With the expected objections to policing TC etc on the rear axle, I am sure one MG or multi segment MG would be the choice.
Three will be the number of MGs mounted IMO.
There is no benefit in full 4WD over mainly rear wheel drive in F1 because of the traction requirements. However handling can receive a significant benefit from torque control of the front wheels. The tyre guys on here might have some interesting comments, if they can apply their technology instead of guessing that is.

[WhiteBlue]

Let us assume that a system with three MGUs will be used with the power electronics and the storage in one unit and the energy stored and fed to the electric torque being 2.3 MJ/lap.

What kind of weight implications would we have from this on the front and rear of the car? Do you think 10KG more for the front MGUs and the drive shafts would be ok? And another 20 kg for the increased storage and power electronics in the rear?

I believe that the additional weight of the AWKERS against the 2009 KERS version could be compensated by the weight loss of the downsizing from V8 to turbo charged V4 or I-4. Just the weight would be more distributed to the front.

And what kind of performance gains would we get?

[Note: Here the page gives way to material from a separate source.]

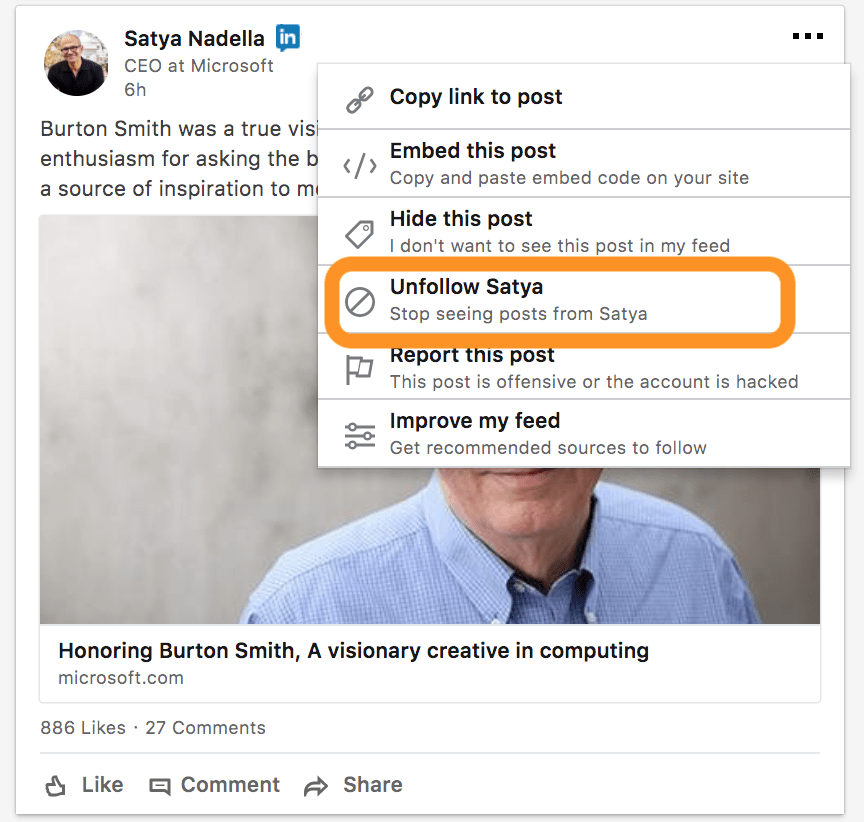Viewport: 864px width, 822px height.
Task: Click the sliders icon beside Improve my feed
Action: 360,435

If we assume a 700 bhp engine plus 10% power by KERS we would have 770 bhp total with the chance of gaining a lot more traction in slow corners. I think this is where an AWD F1 would make significant gains. Straight line speed is probably going to be similar as today. Acceleration should be better from slow corners than from fast corners again. I expect the 2013 cars to carry 45kg less fuel initially compared to today's cars due to improved fuel efficiency from the engine and KERS. Over the race that would be an average of 22 kg. So together with the front wheel torque we could see gains of one second per lap.

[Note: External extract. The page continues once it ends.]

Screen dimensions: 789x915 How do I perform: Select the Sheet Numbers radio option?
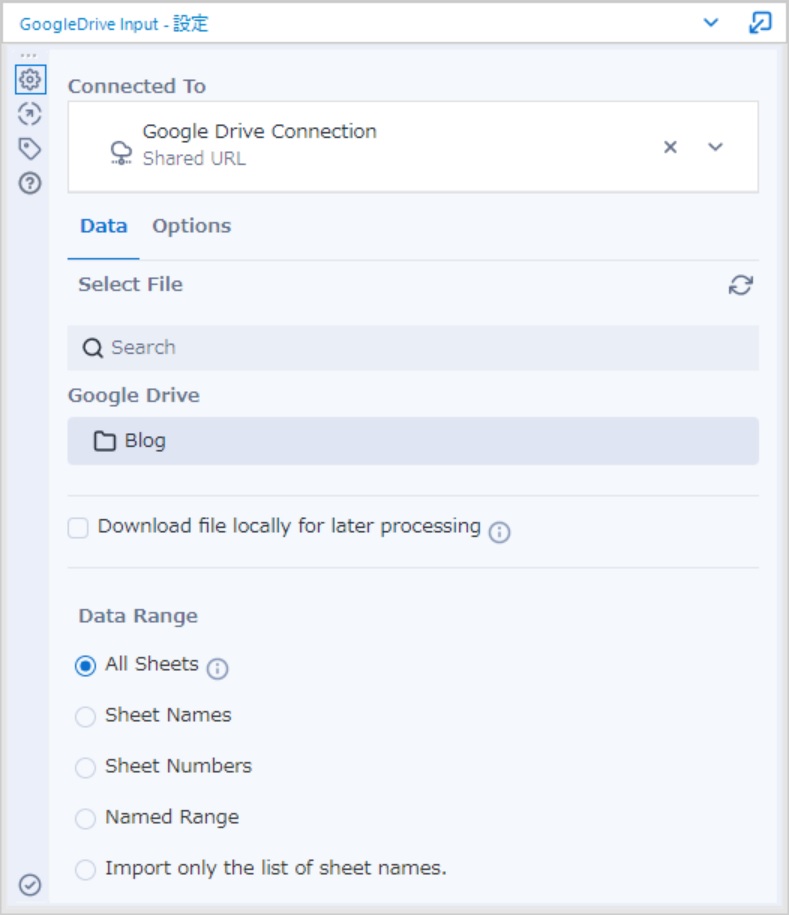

A lot will depend of the future downforce cuts. Theoretically next year downforce should be significantly slashed but I don't believe it will happen. Not unless they actually limit the fuel. Designers will simply pile on the downforce by wings again. Only cutting the fuel will force them to really limit aero forces and that is not due before 2013.

[autogyro]

I am not sure of the figures WB but the introduction of AWKERS with a higher allowed energy useage should restrict downforce increases.
Increases in wing downforce and 'drag' would be offset by increases in slow speed mechanical cornering and the potential to use less fuel for the same lap time.
If the four cylinder TC engines produce no more than 700 horsepower within this framework, I do not see aero running away before 2013.
In anycase the specific aero regulations are holding lap times pretty close as it is, so long as the pressure from the aero lobby does not open more loopholes.
I think WB that you are accurate with your estimated weights for KERS components at the present level of technology but I would expect significant weight reductions in the future.

[riff_raff]

I'd bet that if you did a trade study you'd find that a single MG and gear diff is the lighter weight option.

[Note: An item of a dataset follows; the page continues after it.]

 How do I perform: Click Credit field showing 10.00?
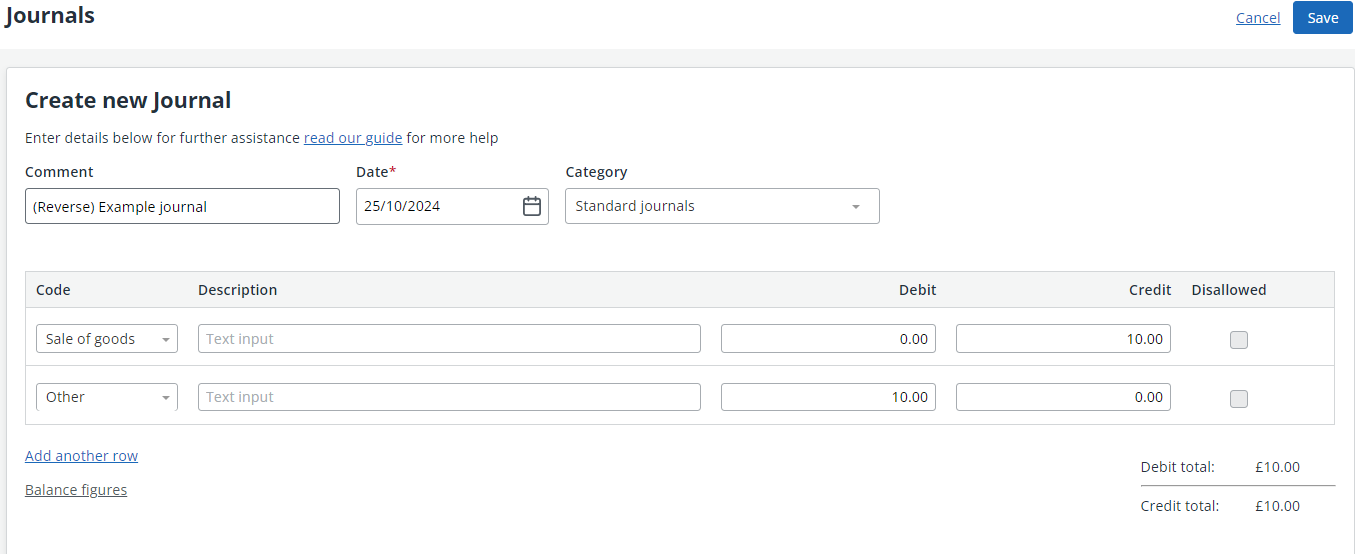(x=1063, y=339)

There is also the issue of reliability/safety to consider. Two separate, independent MG's connected to wheels on opposite sides of the car would present a control hazard if one of the MG's were to fail.

If the engines are turbocharged, how about putting the electric KERS (or more correctly "TERS") MG system onto the turbo spool? Electric assist turbo-compounding systems are already developed and could easily be incorporated. The high speed PM MG's in an electric assist turbo TERS would be much lighter and compact than a drivetrain KERS.

[WhiteBlue]

That system looks like something designed to avoid waste gates. If you fit a motor generator and a battery to a mid sized turbo you can use the elctric energy at low rpms to get the compression high enough without turbo lag. When the turbo is then producing too much power which you would normally blow off at a waste gate you simply use this power to produce electric energy. Neat system actually if you already have power electronics and storage for other purposes. But I don't think it will replace KERS from the wheels.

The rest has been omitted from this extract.